Cameo supplied the watercolors, watercolor paper, drawing board, pencils, drawing paper and water pails.
Cameo taught students to stretch their watercolor paper by soaking it in a tub of clean water for around fifteen minutes. She then showed them how to take the paper out of the tub and how to lay it out on a flat, smooth board of heavy Masonite. She also explained in detail how to secure the edges of their paper to the board with gummed tape, the kind often used for posters.
Since it generally takes 24 hours to dry, she handed out already-dry paper flush to the board’s service, wrinkle free.

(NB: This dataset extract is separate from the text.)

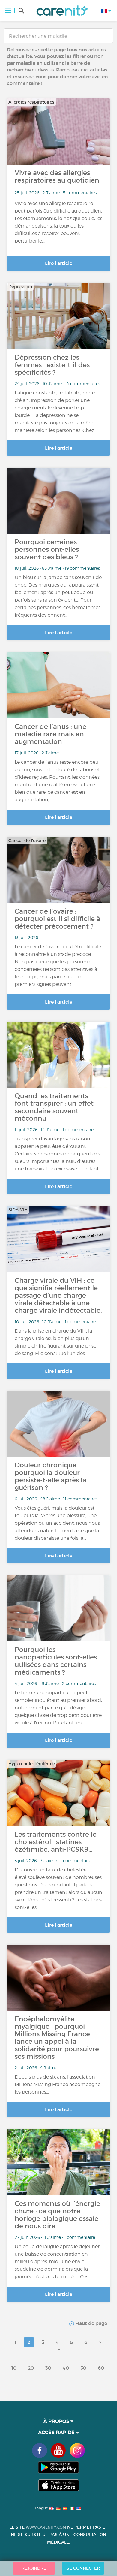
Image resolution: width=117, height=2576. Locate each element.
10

The students, under Cameo’s instructions, laid out their pallet of watercolors. She told them to group out the colors by “temperature” Reds, oranges and a few earth tones such as raw sienna and burnt umber. Cool colors like greens and blues were also grouped together. She told them mixing would be much easier this way.
She showed the students how to sketch the cat on a piece of drawing paper with a pencil. She told them they could use a photograph of their own cat, or if they didn’t bring one, they were welcome to use one of hers. Cats struck several poses from napping, to playing with a feathered wand. She told them to focus on the angle of the eyes, mouth and ears and little by little add detail. She directed them to draft in the texture of the fur and the tail.
She stressed the importance of painting a thin wash of watercolor onto their papers by selecting a neutral tone to start with, like a beige or eggshell and packing their brushes with water. She demonstrated how to dilute a wee bit of paint with their wet brushes and painting in the cat’s body and head with the large shapes that they started their drawings with. When their preliminary washes were dry, she told them to pick out secondary colors that would be in their darkest tones and utilize them to distinguish details in their paintings. She educated them to use a small amount of paint in the areas that were going to be the lightest. She told them that with watercolor, they needed to allow the white of the paper show through the highlighted areas. “Decide on your middle tone—the ones between the darkest and lightest tones—and fill them in.,” she advised them.
Then she went around the room, answering questions and telling each student what a wonderful job they were all doing… Happy students took home their masterpieces home the next morning.